To do:
[a] Answer these questions about the trajectory metric example:
(i) What value is assigned to SEED?
(ii) Which sequence metric is assigned to the "events" alias?
(iii) What colormap does the distance heatmap use?
[b] List every section heading in the trajectory metric example that is underlined with dashes.

"""
Trajectory Metrics: Aggregation Trajectory Metric
=================================================

This example demonstrates trajectory-level metrics using
:class:`~tanat.metric.AggregationTrajectoryMetric`, which computes
distances between trajectories that contain multiple sequence types
(e.g., states, events, or intervals).
"""

# %%
# Setup
# -----

import polars as pl
import matplotlib.pyplot as plt

from tanat import build_states, build_events, build_trajectories
from tanat.dataset import simulate_trajectories
from tanat.metric.entity import HammingEntityMetric
from tanat.metric.sequence import (
    EditSequenceMetric,
    LCSSequenceMetric,
)
from tanat.metric import AggregationTrajectoryMetric

# %%
# Generate synthetic trajectory data
# -----------------------------------

N_TRAJ = 100
SEED = 42

raw = simulate_trajectories(
    sequences={
        "states": {
            "type": "state",
            "n_ids": N_TRAJ,
            "seq_length_range": (3, 8),
            "features": ["score", "status"],
        },
        "events": {
            "type": "event",
            "n_ids": N_TRAJ,
            "seq_length_range": (2, 6),
            "features": ["score", "status"],
        },
    },
    shared_ids=True,
    seed=SEED,
)

# Build pools for each sequence type
states_pool = build_states(
    temporal_data=raw["states"],
    id_column="id",
    start_column="start",
    end_column="end",
)
events_pool = build_events(
    temporal_data=raw["events"],
    id_column="id",
    time_column="time",
)

# Build trajectory pool
traj_pool = build_trajectories(pools={"states": states_pool, "events": events_pool})

# %%

# Cast features to categorical
for sp in traj_pool.sequence_pools.values():
    sp.cast_features({"status": pl.Categorical})

print(traj_pool)

# %%
# Define trajectory metric
# -------------------------

hamming = HammingEntityMetric(entity_feature="status")

# Use different metrics per alias (sequence type)
agg = AggregationTrajectoryMetric(
    default_metric=EditSequenceMetric(entity_metric=hamming, normalize=True),
    sequence_metrics={
        "events": LCSSequenceMetric(entity_metric=hamming, mode="normalized"),
    },
    agg_fun="mean",
)
print(agg)

# %%
# Compute distance between a single pair
# ----------------------------------------

traj_ids = traj_pool.unique_ids
traj_a = traj_pool[traj_ids[0]]
traj_b = traj_pool[traj_ids[1]]

dist = agg(traj_a, traj_b)
print(f"\nDistance between {traj_ids[0]} and {traj_ids[1]}: {dist:.4f}")

# %%
# Compute full pairwise distance matrix
# ----------------------------------------

matrix = agg.compute_matrix(traj_pool)
print(f"\nDistance matrix shape: {matrix.shape}")
print(f"Mean distance: {matrix.to_numpy()[matrix.to_numpy() > 0].mean():.4f}")

# %%
# Visualize trajectory distances
# --------------------------------

fig, ax = plt.subplots(figsize=(8, 6))
arr = matrix.to_numpy()
im = ax.imshow(arr, cmap="viridis", aspect="auto")
ax.set_title(
    "Trajectory distances\n(Edit distance for states, LCS for events)",
    fontsize=12,
    fontweight="bold",
)
ax.set_xlabel("Trajectory index")
ax.set_ylabel("Trajectory index")
cbar = plt.colorbar(im, ax=ax)
cbar.set_label("Distance")
plt.tight_layout()
plt.show()

Saved data entries:
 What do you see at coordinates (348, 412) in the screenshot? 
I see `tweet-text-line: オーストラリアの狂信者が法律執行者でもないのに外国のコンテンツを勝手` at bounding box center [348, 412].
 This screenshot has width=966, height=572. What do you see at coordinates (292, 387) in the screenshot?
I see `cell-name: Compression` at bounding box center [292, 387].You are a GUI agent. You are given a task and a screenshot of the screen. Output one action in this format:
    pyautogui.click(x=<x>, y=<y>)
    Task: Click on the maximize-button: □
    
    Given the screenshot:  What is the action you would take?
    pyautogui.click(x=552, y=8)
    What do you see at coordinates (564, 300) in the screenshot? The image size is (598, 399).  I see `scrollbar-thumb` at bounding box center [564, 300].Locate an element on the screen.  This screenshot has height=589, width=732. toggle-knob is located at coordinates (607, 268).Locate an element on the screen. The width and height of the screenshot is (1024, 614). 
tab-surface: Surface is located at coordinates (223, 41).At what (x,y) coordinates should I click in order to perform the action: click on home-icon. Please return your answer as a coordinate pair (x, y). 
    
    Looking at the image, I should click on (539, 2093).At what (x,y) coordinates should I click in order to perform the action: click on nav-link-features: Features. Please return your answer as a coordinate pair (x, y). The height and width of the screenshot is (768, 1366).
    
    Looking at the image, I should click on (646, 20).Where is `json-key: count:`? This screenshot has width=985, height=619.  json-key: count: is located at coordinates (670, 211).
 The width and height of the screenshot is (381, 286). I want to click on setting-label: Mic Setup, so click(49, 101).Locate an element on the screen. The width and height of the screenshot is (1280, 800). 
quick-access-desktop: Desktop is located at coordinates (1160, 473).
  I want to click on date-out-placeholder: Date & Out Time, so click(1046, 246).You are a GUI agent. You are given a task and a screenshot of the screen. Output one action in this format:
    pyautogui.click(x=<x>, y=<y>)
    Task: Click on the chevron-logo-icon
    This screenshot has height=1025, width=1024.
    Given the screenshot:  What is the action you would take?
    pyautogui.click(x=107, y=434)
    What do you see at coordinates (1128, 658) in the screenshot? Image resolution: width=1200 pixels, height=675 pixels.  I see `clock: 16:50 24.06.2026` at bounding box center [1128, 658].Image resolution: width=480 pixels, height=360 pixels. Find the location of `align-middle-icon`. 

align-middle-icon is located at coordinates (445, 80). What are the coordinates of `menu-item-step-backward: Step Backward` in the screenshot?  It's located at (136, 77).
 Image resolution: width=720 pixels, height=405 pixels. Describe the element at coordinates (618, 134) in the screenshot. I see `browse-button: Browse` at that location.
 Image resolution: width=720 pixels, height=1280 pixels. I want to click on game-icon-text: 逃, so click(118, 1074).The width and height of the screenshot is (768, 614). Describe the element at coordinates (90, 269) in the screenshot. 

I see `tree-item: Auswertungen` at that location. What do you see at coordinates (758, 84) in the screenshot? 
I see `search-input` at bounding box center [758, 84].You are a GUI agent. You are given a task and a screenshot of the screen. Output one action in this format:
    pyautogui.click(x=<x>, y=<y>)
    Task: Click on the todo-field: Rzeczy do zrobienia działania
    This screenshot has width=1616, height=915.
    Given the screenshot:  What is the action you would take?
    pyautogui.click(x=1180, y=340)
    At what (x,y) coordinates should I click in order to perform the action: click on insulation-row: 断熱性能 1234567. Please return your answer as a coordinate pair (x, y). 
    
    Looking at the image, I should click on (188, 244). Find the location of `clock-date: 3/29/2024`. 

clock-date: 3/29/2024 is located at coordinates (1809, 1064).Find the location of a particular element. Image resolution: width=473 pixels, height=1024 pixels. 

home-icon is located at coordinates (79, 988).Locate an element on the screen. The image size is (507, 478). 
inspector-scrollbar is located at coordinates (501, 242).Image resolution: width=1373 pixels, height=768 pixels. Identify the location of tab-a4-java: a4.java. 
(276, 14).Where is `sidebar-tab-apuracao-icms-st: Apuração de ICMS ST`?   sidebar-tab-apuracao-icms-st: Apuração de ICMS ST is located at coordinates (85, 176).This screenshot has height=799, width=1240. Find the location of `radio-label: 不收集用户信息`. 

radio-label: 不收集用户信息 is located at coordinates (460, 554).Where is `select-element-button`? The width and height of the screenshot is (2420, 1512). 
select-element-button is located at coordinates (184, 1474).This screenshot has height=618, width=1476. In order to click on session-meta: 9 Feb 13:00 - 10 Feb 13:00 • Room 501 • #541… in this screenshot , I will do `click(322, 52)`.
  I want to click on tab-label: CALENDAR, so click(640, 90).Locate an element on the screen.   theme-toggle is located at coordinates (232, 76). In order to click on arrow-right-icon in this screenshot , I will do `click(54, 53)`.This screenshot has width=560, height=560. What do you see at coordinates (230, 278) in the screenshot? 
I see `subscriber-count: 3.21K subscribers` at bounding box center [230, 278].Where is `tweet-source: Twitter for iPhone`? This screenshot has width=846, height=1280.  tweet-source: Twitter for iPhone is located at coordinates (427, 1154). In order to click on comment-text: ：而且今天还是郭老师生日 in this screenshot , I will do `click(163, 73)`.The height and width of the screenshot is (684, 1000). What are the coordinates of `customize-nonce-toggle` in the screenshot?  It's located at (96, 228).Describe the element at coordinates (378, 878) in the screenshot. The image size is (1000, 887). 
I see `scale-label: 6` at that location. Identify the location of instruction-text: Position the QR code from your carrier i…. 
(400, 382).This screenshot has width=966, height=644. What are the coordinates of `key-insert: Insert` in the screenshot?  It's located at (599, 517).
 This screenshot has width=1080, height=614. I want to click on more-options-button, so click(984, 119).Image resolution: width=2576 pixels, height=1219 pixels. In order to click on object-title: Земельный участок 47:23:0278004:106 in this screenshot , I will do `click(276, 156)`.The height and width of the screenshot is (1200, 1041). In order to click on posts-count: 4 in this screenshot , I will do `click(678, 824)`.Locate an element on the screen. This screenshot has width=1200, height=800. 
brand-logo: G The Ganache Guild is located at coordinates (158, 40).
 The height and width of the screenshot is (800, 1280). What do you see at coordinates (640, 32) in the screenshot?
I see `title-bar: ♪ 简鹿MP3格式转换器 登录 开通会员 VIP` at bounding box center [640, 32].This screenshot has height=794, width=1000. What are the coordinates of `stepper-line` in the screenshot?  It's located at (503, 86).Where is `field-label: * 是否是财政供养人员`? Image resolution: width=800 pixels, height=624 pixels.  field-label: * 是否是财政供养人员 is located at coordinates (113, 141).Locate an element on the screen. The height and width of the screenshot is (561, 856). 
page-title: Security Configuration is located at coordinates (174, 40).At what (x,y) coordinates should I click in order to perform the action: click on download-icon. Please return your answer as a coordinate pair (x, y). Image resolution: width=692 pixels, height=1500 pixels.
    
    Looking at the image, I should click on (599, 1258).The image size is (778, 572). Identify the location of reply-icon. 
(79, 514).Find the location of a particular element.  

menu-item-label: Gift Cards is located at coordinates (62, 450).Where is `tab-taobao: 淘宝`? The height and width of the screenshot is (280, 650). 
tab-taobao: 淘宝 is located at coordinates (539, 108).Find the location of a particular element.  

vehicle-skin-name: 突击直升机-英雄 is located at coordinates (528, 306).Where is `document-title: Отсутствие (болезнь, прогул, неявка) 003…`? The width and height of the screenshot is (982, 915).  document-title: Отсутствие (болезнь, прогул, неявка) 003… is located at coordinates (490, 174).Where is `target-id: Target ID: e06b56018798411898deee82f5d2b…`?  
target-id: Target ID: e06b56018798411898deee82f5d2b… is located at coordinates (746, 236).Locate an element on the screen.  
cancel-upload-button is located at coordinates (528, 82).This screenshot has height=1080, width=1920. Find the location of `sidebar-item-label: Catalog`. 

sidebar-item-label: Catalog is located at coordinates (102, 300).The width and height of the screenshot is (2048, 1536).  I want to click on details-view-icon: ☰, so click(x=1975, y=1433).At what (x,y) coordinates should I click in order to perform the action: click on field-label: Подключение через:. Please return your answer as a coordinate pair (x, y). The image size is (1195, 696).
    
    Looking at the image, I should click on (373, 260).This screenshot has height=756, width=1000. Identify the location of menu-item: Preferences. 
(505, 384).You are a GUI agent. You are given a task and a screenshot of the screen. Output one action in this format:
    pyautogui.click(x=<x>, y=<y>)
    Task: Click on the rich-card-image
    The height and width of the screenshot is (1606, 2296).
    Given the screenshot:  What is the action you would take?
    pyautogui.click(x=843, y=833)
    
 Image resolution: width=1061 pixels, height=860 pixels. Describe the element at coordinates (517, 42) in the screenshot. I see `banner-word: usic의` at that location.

Answers to the tasks:
[a]
(i) 42
(ii) LCSSequenceMetric, with mode="normalized"
(iii) viridis

[b]
Setup
Generate synthetic trajectory data
Define trajectory metric
Compute distance between a single pair
Compute full pairwise distance matrix
Visualize trajectory distances